- Provided material:
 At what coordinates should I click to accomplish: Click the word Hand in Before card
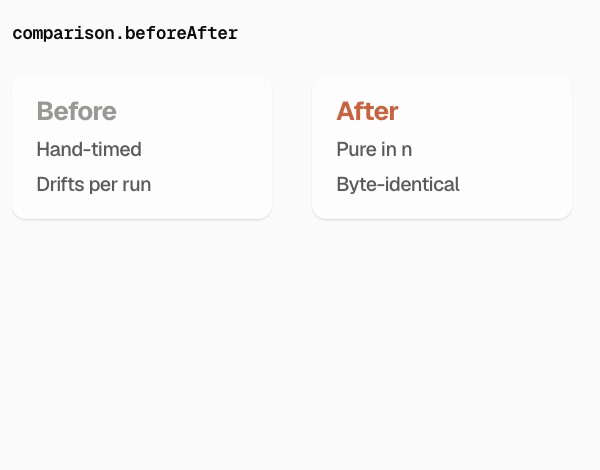(x=56, y=149)
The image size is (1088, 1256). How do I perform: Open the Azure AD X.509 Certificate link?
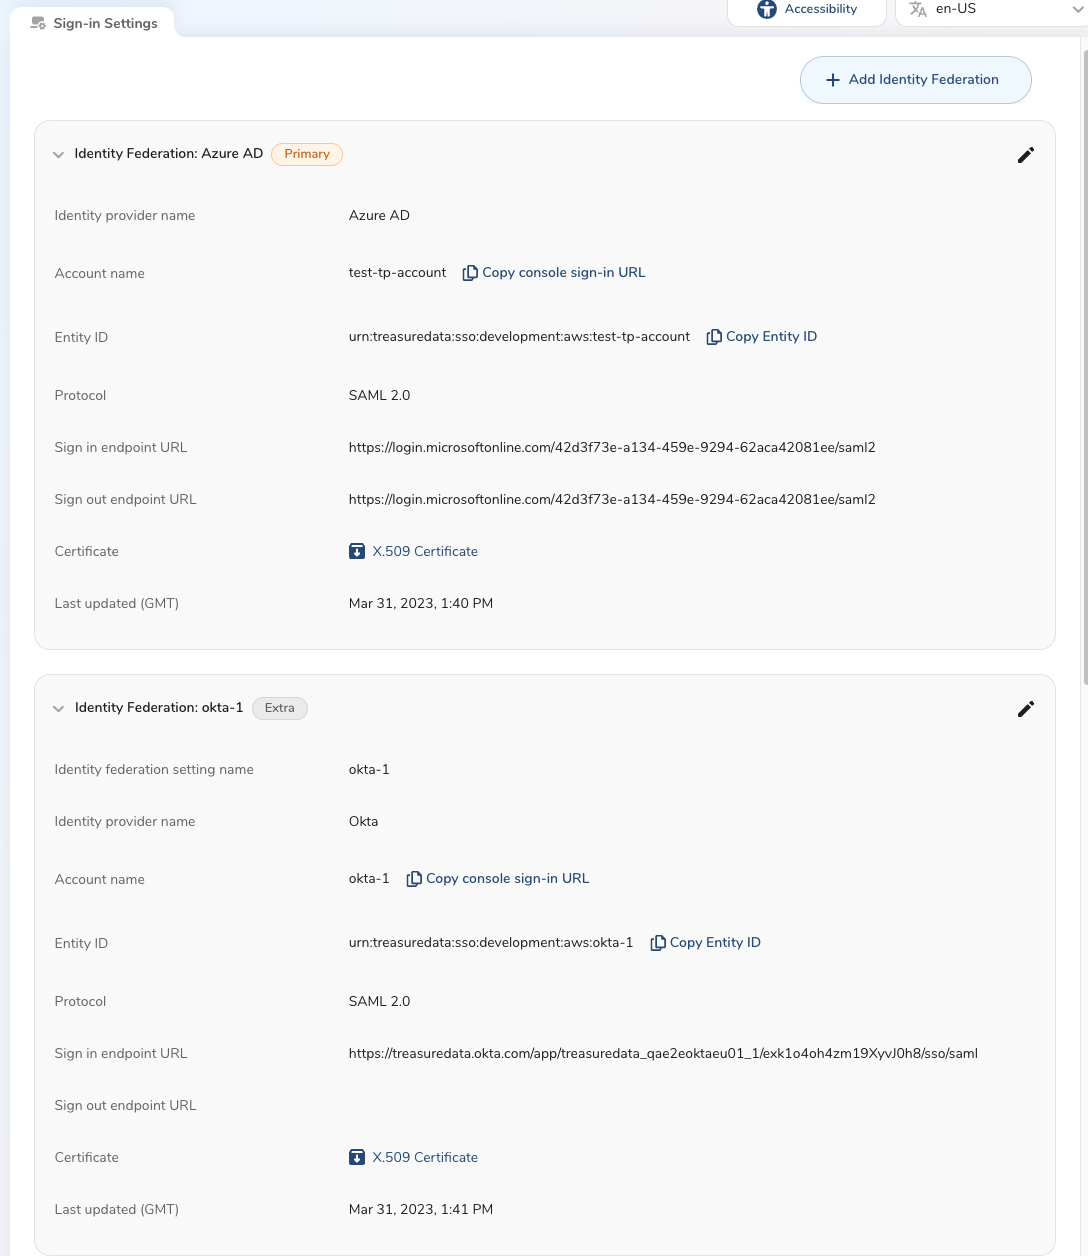[x=425, y=551]
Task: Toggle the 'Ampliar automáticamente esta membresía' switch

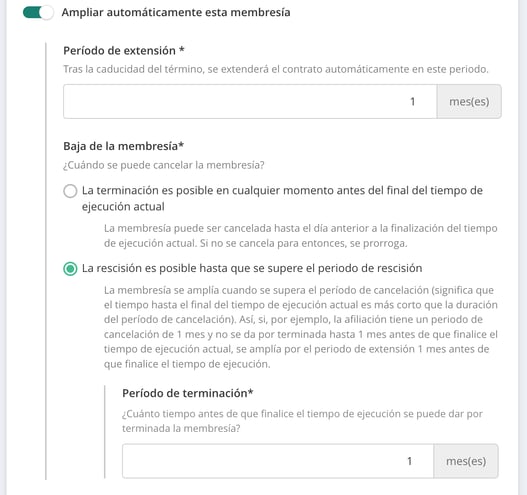Action: tap(38, 12)
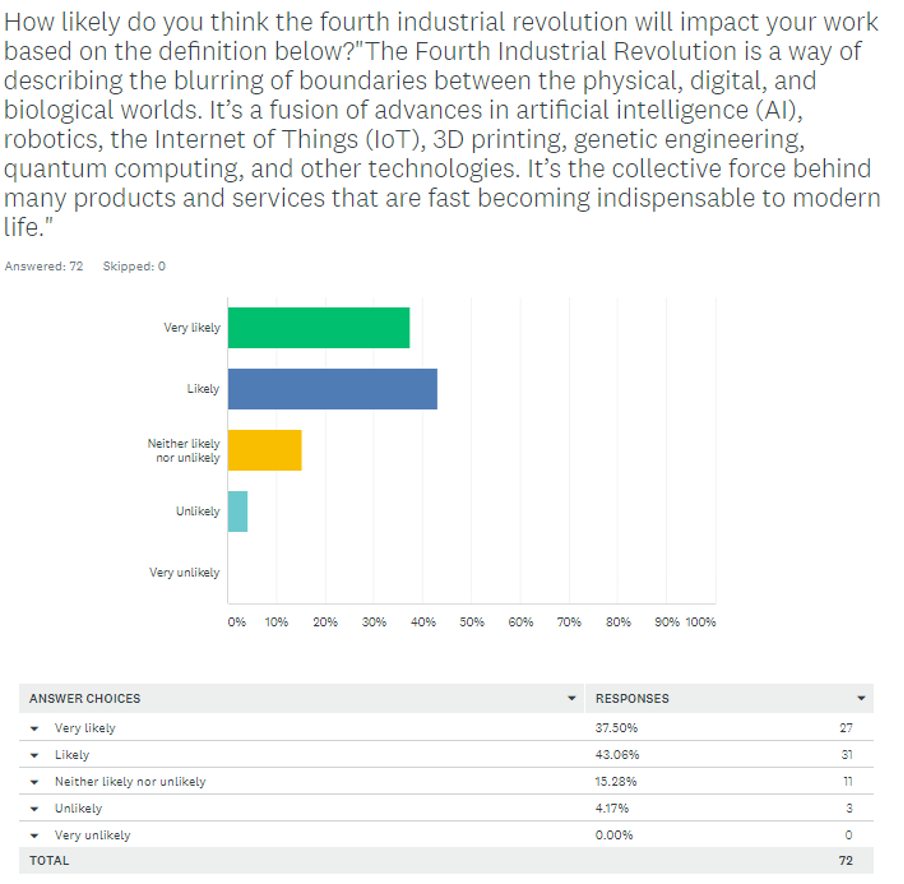The width and height of the screenshot is (904, 884).
Task: Click the blue Likely bar
Action: click(333, 389)
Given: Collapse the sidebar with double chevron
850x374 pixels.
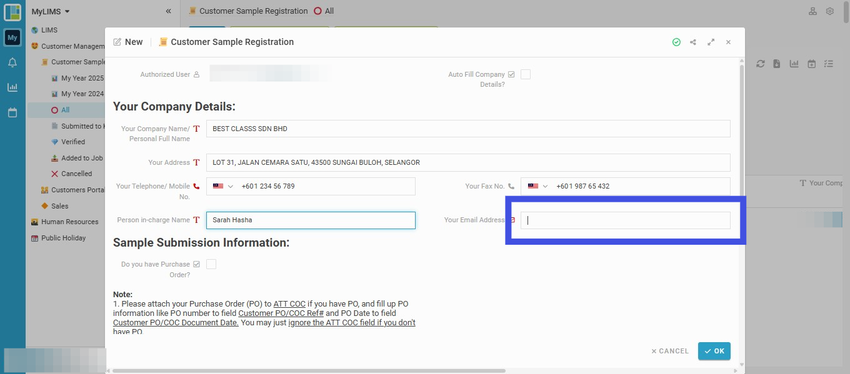Looking at the screenshot, I should point(168,11).
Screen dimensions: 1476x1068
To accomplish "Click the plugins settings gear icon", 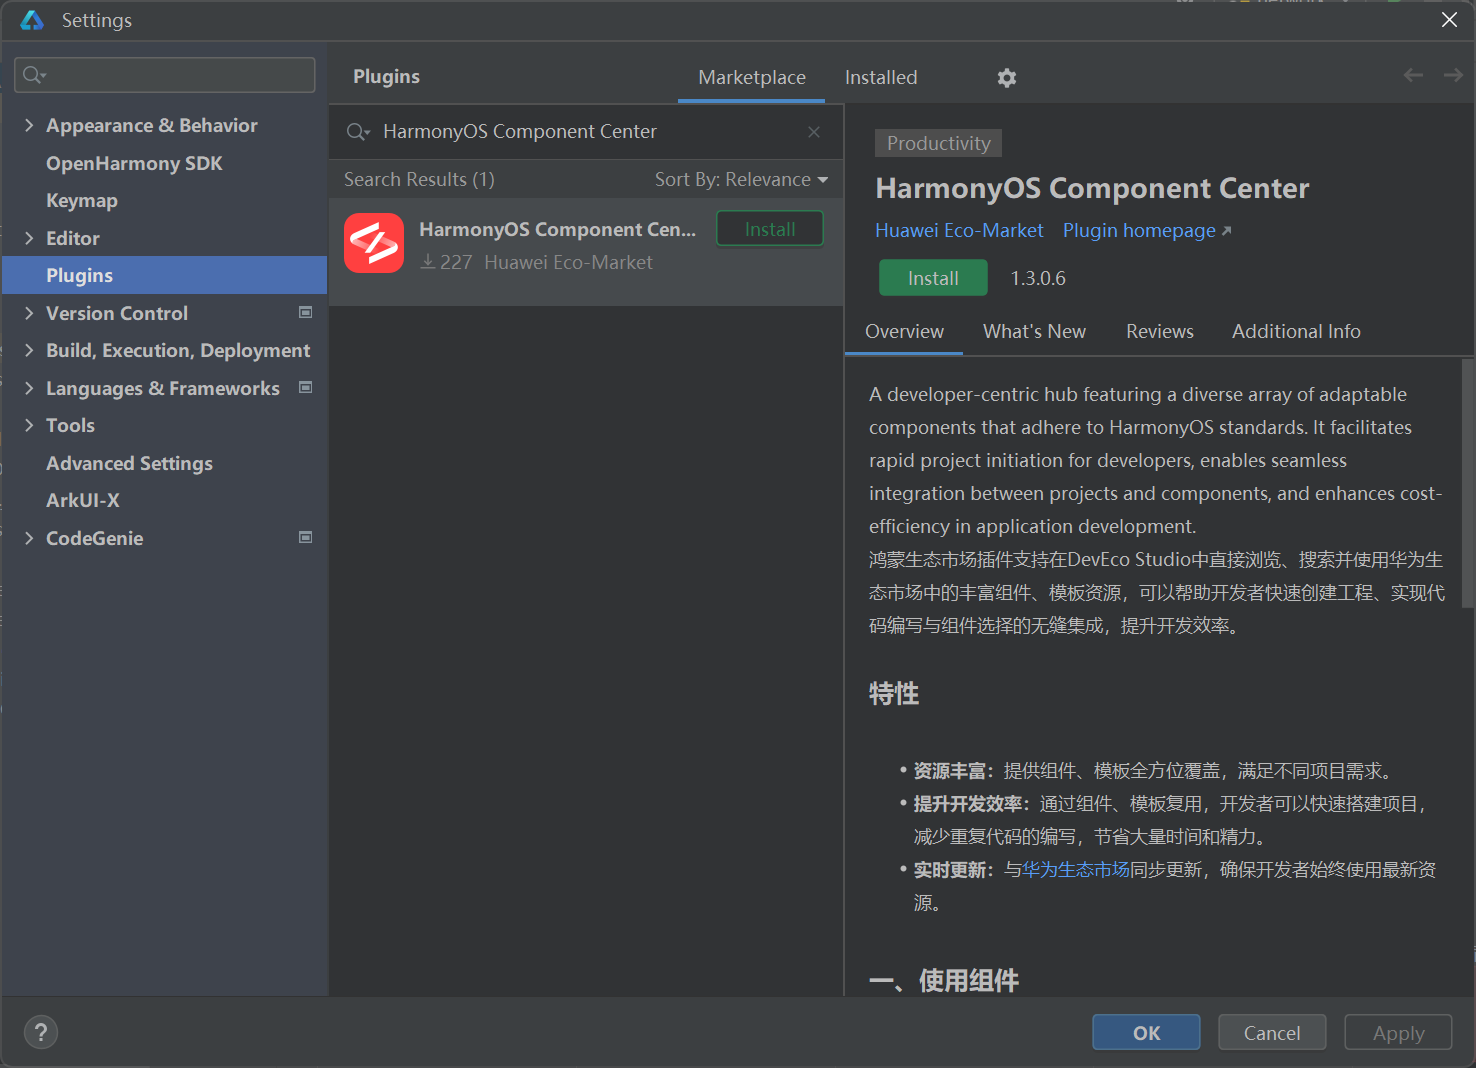I will [1007, 78].
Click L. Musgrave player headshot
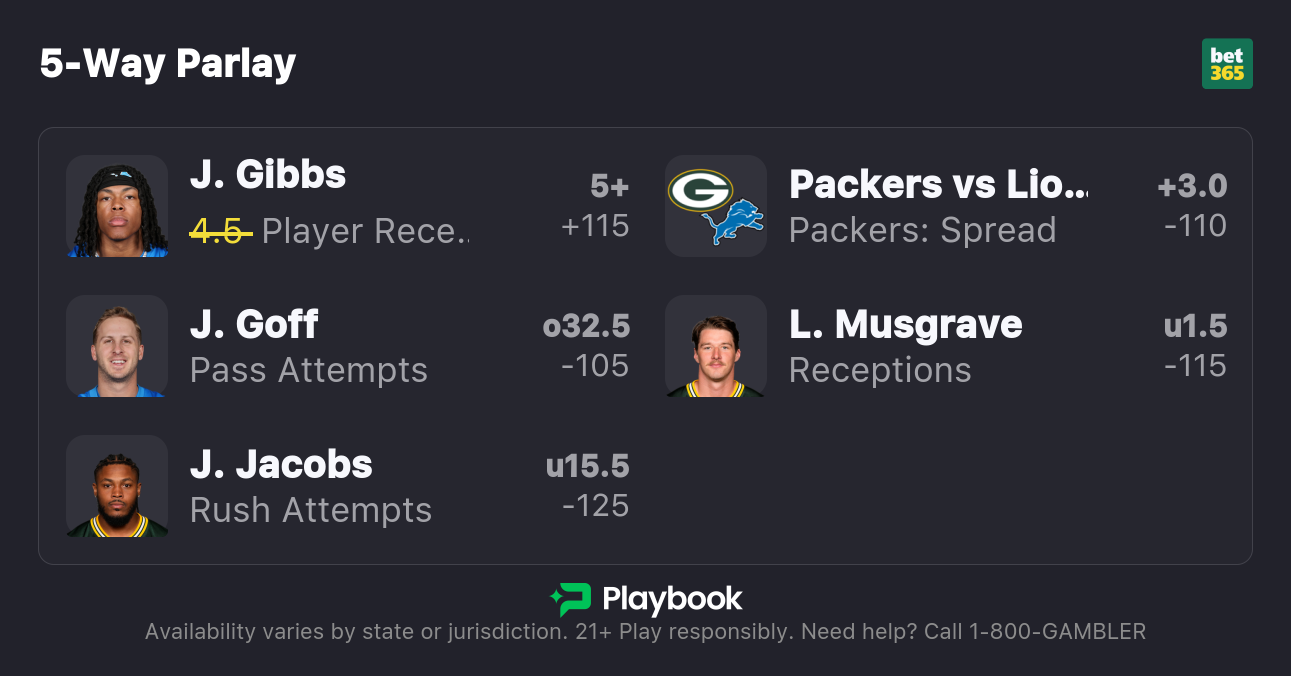1291x676 pixels. (716, 346)
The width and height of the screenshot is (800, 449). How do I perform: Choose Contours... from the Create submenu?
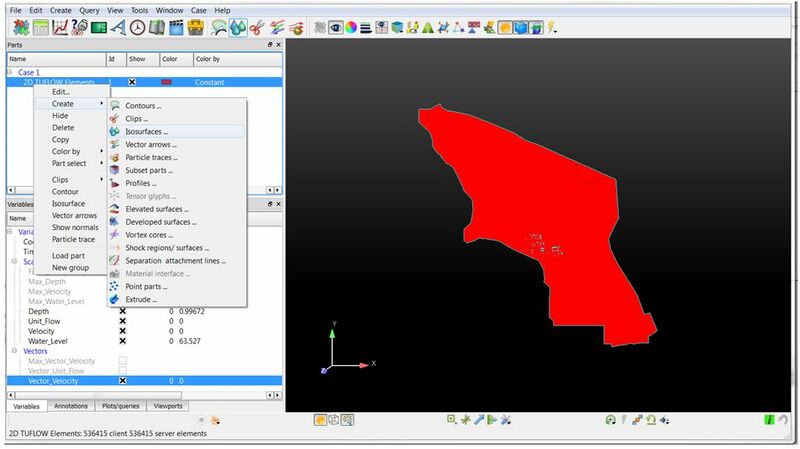143,105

- What to produce:
All lines from the line containing "Click L. Musgrave player headshot" through the end of the listing above are to be given again exactly; pictures are not part of the copy.

- Answer space:
Click L. Musgrave player headshot
1291x676 pixels. (716, 346)
The width and height of the screenshot is (800, 449). How do I perform: Choose Contours... from the Create submenu?
143,105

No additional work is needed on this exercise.